Postby shane » Fri Jan 12, 2007 9:16 pm

Ryan,

This can quickly turn into a whole rebuild. It really depends on what you find once you get in there. How much do you know about the history of the motor?

If the seals have not been done recently (since you've owned it), I would do those just as a matter of reliability. Check the bearings you can get at while you are in there... mainly the flywheel side stuff as that is pretty much the only easily accessible bearing with the fly side case half off...

You can get by without a flywheel holder if you have a piston stop...

At the minimum I would pick up a gasket set, a seal set (just in case), the cruciform and a case of beer.

The case of beer is to drink after you realize the bearings are shot and you've broken something you need to wait on for three weeks while a shop sends you the wrong part.
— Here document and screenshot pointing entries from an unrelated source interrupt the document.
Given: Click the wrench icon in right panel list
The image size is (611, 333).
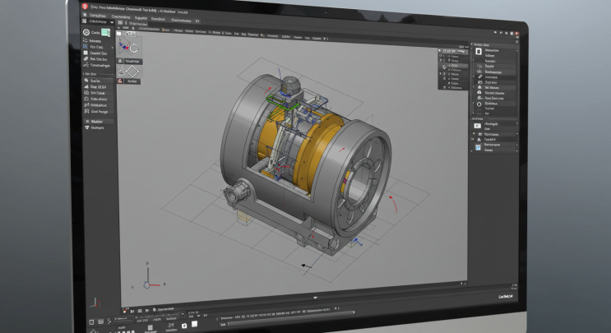Looking at the screenshot, I should (x=480, y=77).
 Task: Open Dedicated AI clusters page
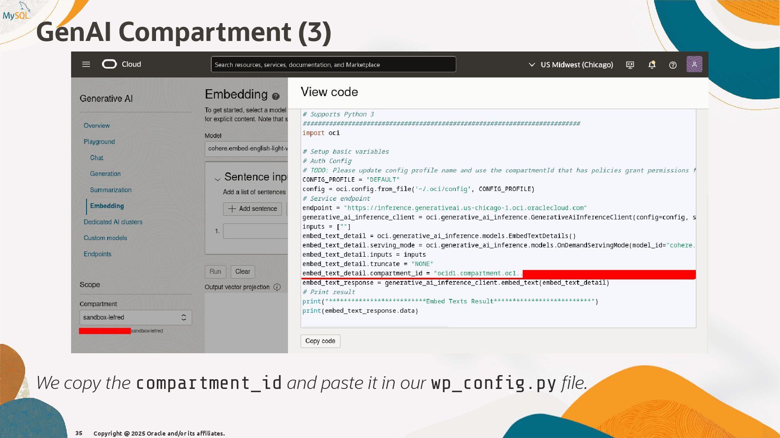tap(113, 222)
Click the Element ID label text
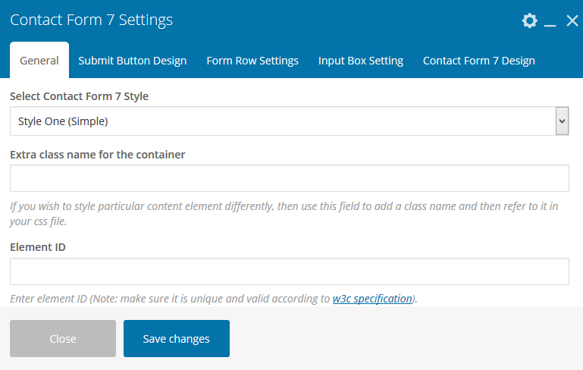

I'd do this with someone who has rebuilt a motor the first time. I've learned TONS and TONS from watching other people or having other people help. You should organize a garage night with a few other people... If I had a bench set up, I'd invite you over. That's going to be a few months though...
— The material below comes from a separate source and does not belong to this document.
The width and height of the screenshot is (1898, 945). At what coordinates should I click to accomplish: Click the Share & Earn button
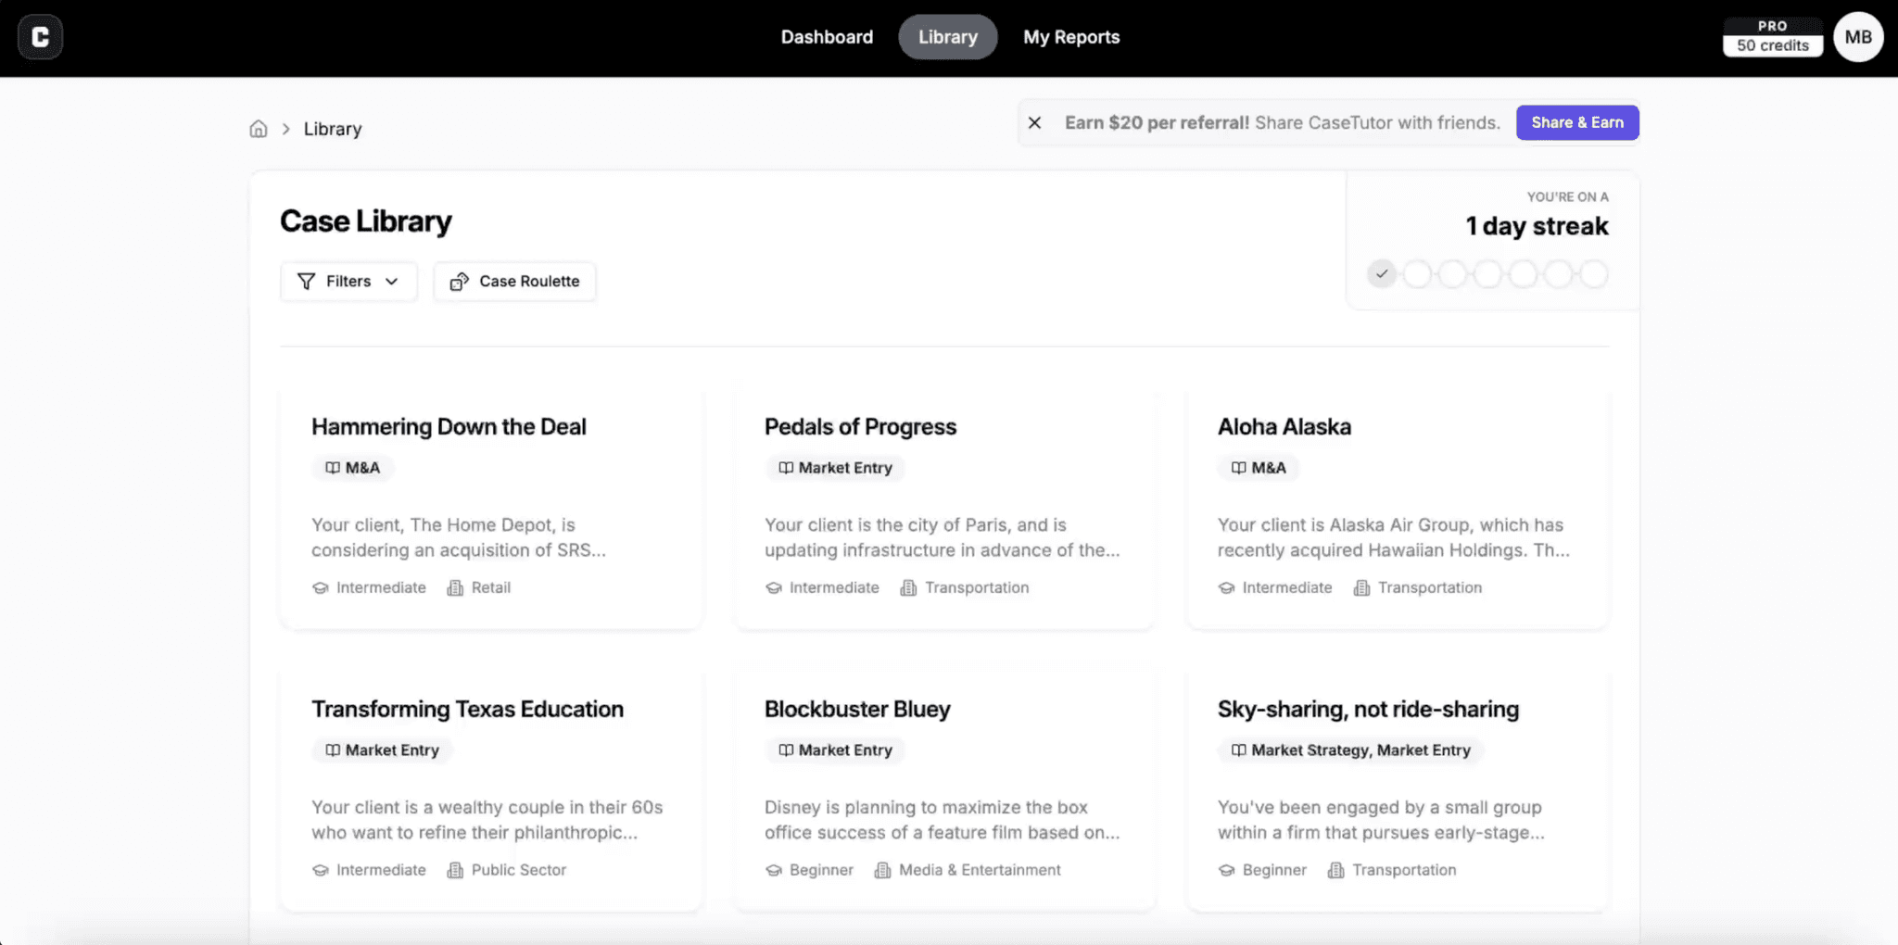[x=1576, y=122]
Let me know if you need a flywheel puller or a stop. I've got both.

-Shane



normratscoots wrote:I've been putting of a cruciform replacement for way to long and am trying to coax myself to finally do it. I have the cruciform, found enough how-to links to explain it, but still want some further advice on one topic: what spares should I have on hand or does it just make sense to replace naturally as part of the process?
To say it differently in two questions: What engine parts is it absolutely stupid to begin this job without because they are cheap and you make your way to them anyway if you reach the cruciform? -- and (perhaps a more subjective question) -- What else is worth replacing when doing the job because you've got the engine halfway apart anyway? To the latter, I welcome a range of opinions here, perhaps from the three ways of approaching the job (engine out, engine detached from shock and engine in).
Oh, one other thing, I realize that I'm gonna need a flywheel puller. Do you really need a flywheel holder, or is that just something that keeps your knuckles from bleeding?